NEW ORLEANS, La. - After Hurricane Katrina, neighbors dreamed of the modest Lake Terrace Center strip mall at 1532 Robert E. Lee Blvd. blossoming into a town center, becoming a focal point for their rebuilding efforts and a brighter future. Their vision was enshrined as one of former recovery czar Ed Blakely's 17 target recovery zones, but seven years after the storm, the Lake Terrace Center remains gutted and fenced with no signs of progress. On June 7, the property was cited at a blight hearing and given 60 days to make improvements.
Ken Charity, managing director of DMK Acquisitions and Properties LLC, which bought the shopping center in spring 2007, said he addressed the blight citation by getting a building permit on June 21. As soon as low-interest loans come through from programs at the city and state, Charity said he's ready to go. He believes those approvals are right around the corner, and construction could begin in 45 days.
"We're moving forward to develop," Charity said. "We have everything that we need."
In this June 26, photo, Lake Terrace Shopping Center at 1532 Robert E. Lee Blvd. in New Orleans, was cited for blight earlier in June 2012. It has remained vacant since Hurricane Katrina in 2005.
But neighbors are fed up, and they say it's the same old story of Charity being unmotivated to develop the property. "He took ownership of the property, and nothing has happened since 2007," said Dalton Savwoir, president of the Gentilly Civic Improvement Association, which represents about 20 neighborhood associations. "You certainly can't buy a piece of property and expect someone else to finance it for you."
Exactly why the shopping center has failed to be redeveloped is a matter of perspective, but the Lake Terrace Center illustrates how public rebuilding money doesn't always perform as expected, and redevelopment projects can fall through the cracks without someone to oversee how all the moving parts fit together.
Billy Fields, a former University of New Orleans urban planning professor who studied Lake Terrace and worked on a public-private partnership plan for the area, said that Blakely's target recovery zones were an excellent idea, but the lesson for the city is that someone needed to be in charge of each one to coordinate all the departments that have a hand in rebuilding and make sure things happen.

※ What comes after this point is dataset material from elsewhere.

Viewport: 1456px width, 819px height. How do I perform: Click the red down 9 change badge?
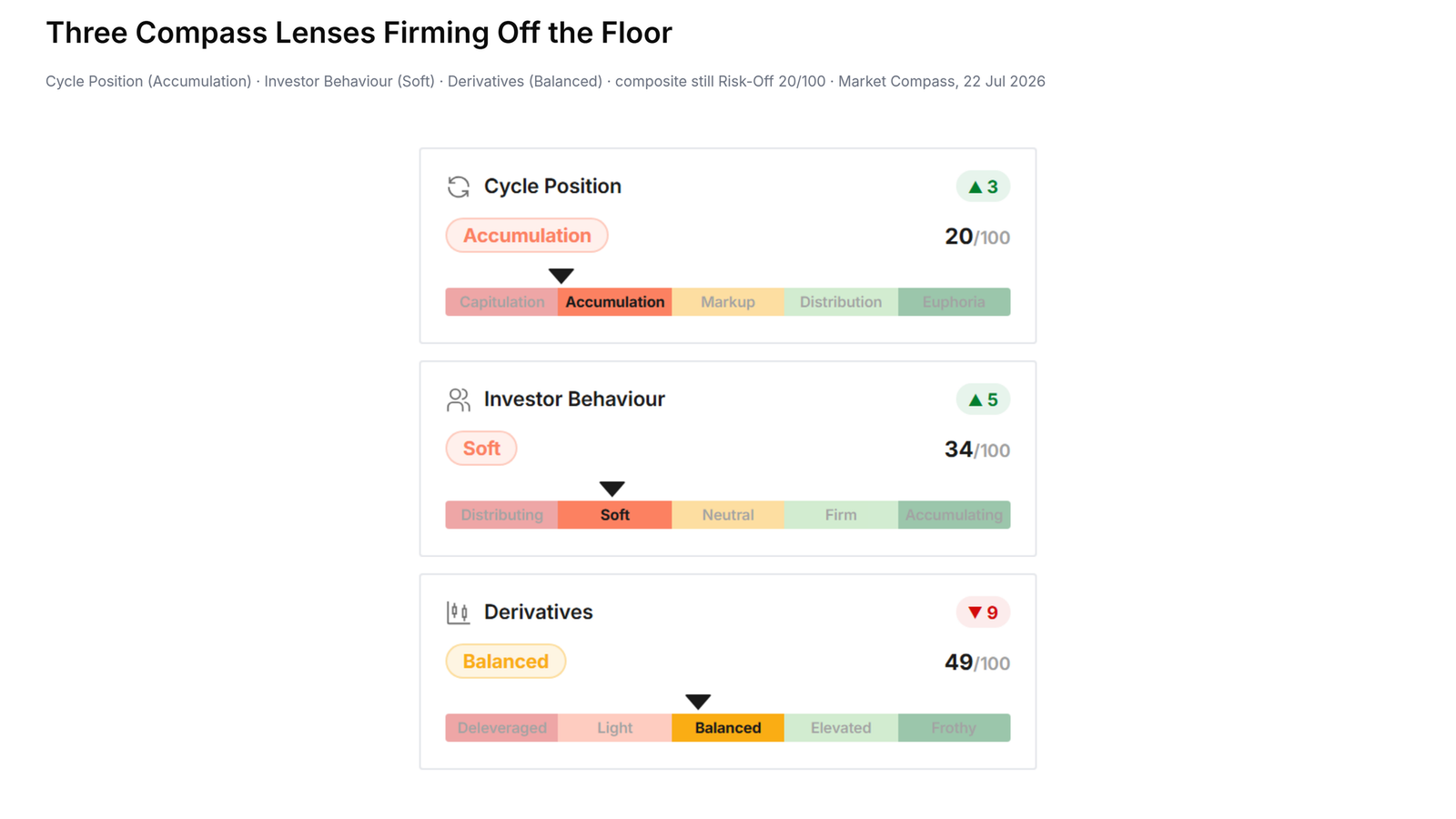point(983,612)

"When there's no one in charge, there's no one to take credit for the victories, and no one to blame when nothing happens," said Fields, who is now at Texas State University-San Marcos. "Until you have someone say, 'You are responsible for that,' it's never going to succeed."
Charity said his company bought the property in spring 2007 for $1.35 million at the urging of his then-5-year-old daughter, Dakota, who was sick of having to travel from their storm-battered Lakefront neighborhood to Metairie for ice cream. She thought the Lake Terrace Center would be a great place for an ice cream shop.
Charity said he wanted to bring back many of the original tenants, but they were squeamish about returning when the neighborhood's future seemed so uncertain, and finding other tenants proved challenging without reliable repopulation figures. Blakely approached him about forming a public-private partnership with the city and offered $4 million in financing through grants and loans, Charity said, but that was cut to $2 million and eventually fell by the wayside as the Landrieu administration came into office and had a different plan for how to allocate rebuilding money. Meanwhile, in 2009, Charity asked for $1 million in economic development financing from the city to assist with his plans, but he was approved for up to $250,000. He has spent most of that money.
DMK is now focusing on its application to the state's Project-based Opportunity Program for $4.2 million in loans and an application to the city's Fresh Food Retailer Initiative for $1 million. If both of those come through, Charity says he can come up with the rest to pull off the $7 million to $8 million redevelopment project. He said DMK has already sunk about $2.3 million into it through its original investment, a loan from First NBC bank, and the economic development funding.
The state said his application is still pending, and it declined to comment on its prospects. The city says DMK has not applied to the fresh food program.
While Charity said he understands the change of administration and bears the city no ill will over the policy changes that have affected him, his lender, First NBC, places the lack of redevelopment at Lake Terrace squarely on the city.
"The neighborhood's frustrated, he's frustrated. They blame him, but the reality is, it's not his fault. It's government's fault he hasn't been able to get it done," bank President Ashton Ryan said. "He's been promised the money, but he hasn't been able to get it. They just run you around the block."